Pour ses deux collègues, en revanche, la priorité va à la revalorisation des salaires des ouvriers non diplômés, mais pourtant qualifiés par leur pratique professionnelle: «On nous confie parfois la responsabilité d'un chantier. Mais aucune bonification salariale en vue. Je fais même le travail des gars qui ont un CFC quand ils n'y arrivent pas», assure un ouvrier, qui préfère garder l'anonymat. A nouveau, le thème de la retraite revient sur les lèvres. Lorsqu'un ouvrier doute de l'importance d'être syndiqué, Serge Aymon tranche: «80% des maçons sont membres d'un syndicat. Résultat: ils ont pu obtenir la retraite à 60 ans.» Plus loin, dans un couloir, deux plâtriers peintres posent pinceaux et rouleaux pour saisir les stylos Unia tendus par le syndicaliste. Thierry, 28 ans, insiste sur les salaires minimaux, puis enchaîne à son tour sur le congé paternité: «Mon frère a eu une petite fille.
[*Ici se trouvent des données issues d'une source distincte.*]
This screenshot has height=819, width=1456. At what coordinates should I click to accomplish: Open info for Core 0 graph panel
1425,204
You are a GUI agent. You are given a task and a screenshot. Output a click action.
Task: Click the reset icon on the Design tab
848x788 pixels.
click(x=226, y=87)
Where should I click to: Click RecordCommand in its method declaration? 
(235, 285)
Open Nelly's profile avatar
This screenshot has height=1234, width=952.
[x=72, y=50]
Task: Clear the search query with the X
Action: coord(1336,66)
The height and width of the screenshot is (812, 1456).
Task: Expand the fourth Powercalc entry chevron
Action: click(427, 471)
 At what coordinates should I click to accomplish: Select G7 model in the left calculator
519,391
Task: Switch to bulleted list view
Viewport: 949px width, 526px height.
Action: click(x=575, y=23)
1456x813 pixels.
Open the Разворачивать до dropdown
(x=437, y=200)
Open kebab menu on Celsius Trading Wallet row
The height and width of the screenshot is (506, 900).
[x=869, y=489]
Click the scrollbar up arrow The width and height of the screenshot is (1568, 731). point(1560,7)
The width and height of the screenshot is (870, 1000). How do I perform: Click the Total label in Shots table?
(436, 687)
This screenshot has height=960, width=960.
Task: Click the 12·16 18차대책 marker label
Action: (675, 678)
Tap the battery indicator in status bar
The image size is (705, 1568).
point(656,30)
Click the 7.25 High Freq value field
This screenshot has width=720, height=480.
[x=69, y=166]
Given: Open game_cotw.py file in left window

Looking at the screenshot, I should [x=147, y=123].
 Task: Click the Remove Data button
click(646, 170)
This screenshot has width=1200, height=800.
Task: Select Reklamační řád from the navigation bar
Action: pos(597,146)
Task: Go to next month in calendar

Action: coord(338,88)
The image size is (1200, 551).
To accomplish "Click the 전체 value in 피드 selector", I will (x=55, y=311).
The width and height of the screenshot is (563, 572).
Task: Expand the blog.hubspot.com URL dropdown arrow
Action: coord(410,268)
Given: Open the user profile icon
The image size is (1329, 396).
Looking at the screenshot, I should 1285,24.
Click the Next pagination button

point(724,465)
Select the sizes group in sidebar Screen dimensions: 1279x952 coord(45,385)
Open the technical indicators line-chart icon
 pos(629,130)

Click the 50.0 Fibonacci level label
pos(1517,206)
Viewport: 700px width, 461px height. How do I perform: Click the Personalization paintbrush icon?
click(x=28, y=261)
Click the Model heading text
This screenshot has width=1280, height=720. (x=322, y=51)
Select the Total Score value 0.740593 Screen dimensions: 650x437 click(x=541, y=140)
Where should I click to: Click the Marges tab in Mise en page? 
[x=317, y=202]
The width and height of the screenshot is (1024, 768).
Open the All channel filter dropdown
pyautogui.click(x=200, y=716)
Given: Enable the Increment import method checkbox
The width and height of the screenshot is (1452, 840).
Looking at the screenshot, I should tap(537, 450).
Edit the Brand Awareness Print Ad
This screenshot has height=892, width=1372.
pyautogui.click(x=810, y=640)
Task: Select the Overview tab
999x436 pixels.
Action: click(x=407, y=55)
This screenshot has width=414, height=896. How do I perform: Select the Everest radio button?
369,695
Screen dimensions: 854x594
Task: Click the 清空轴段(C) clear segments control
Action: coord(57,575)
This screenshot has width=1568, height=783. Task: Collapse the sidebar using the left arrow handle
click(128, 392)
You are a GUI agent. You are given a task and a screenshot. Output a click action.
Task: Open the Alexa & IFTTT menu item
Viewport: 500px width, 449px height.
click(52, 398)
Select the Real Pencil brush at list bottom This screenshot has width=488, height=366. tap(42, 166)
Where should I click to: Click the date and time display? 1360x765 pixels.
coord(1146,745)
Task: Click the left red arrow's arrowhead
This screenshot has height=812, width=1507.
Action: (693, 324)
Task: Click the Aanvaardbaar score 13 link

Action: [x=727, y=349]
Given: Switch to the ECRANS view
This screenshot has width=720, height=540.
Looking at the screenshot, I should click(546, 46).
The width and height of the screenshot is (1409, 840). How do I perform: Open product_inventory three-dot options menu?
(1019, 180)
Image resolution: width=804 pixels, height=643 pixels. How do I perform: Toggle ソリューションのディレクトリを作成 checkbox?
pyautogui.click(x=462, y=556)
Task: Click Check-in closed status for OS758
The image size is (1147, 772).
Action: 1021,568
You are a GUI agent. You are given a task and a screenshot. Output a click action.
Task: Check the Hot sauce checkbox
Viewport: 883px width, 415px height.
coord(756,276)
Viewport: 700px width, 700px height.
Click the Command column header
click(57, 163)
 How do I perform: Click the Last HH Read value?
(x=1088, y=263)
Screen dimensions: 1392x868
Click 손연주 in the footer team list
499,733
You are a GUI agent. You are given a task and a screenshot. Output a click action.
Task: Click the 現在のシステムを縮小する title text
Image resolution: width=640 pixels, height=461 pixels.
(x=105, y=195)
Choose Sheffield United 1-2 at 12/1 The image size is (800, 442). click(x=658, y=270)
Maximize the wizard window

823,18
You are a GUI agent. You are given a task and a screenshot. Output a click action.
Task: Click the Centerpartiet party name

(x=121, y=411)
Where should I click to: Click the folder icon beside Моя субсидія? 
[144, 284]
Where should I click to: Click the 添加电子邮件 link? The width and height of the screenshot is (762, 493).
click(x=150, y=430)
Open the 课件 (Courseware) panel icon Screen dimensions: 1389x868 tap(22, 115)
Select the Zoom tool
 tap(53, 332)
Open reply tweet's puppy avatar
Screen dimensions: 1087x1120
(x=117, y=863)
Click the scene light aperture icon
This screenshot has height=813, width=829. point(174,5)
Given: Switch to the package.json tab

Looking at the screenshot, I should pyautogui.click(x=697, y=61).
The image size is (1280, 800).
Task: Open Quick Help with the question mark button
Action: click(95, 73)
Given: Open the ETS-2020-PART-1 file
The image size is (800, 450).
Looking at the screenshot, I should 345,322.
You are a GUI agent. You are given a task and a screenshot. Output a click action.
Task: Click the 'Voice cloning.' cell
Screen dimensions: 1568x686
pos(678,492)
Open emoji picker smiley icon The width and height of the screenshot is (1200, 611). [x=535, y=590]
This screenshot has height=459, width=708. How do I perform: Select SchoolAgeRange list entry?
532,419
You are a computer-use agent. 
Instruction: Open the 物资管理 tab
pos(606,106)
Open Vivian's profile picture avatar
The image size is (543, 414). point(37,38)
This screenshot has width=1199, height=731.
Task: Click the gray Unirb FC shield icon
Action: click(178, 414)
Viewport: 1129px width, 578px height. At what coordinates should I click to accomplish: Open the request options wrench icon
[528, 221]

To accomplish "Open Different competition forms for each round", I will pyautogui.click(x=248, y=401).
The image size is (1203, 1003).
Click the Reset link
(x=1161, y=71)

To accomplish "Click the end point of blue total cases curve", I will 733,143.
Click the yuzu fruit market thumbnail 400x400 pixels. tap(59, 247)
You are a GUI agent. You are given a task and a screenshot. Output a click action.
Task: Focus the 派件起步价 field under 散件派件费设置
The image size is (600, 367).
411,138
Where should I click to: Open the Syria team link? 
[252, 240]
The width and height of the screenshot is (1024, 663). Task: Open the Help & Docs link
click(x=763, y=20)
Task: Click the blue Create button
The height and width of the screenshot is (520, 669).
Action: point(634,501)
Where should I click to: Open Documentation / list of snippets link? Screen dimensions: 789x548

J'ai vu que c'était compliqué!»

Primes maladie et repas
Rentrés au syndicat, une pile d'une centaine de questionnaires remplis depuis quelques jours nous fait de l'œil. Et si on analysait un petit échantillon? Sur 30 feuillets pris au hasard, trois questions se profilent d'emblée, sans surprise: l'augmentation des salaires réels et minimaux arrive en tête, suivi de la participation des employeurs au paiement des primes d'assurance maladie (déjà prises en charge partiellement grâce à la convention dans certains cantons) et de la hausse des indemnités pour les repas de midi (lorsque le chantier se situe loin de l'entreprise). Viennent ensuite très nettement le congé paternité, puis le durcissement des sanctions à l'encontre des employeurs lors de dumping salarial. «Si les syndicats ne se démenaient pas, les employeurs embaucheraient des personnes de l'extérieur qu'ils paieraient moins», résumait Cesar, le jeune menuisier, quelques minutes plus tôt.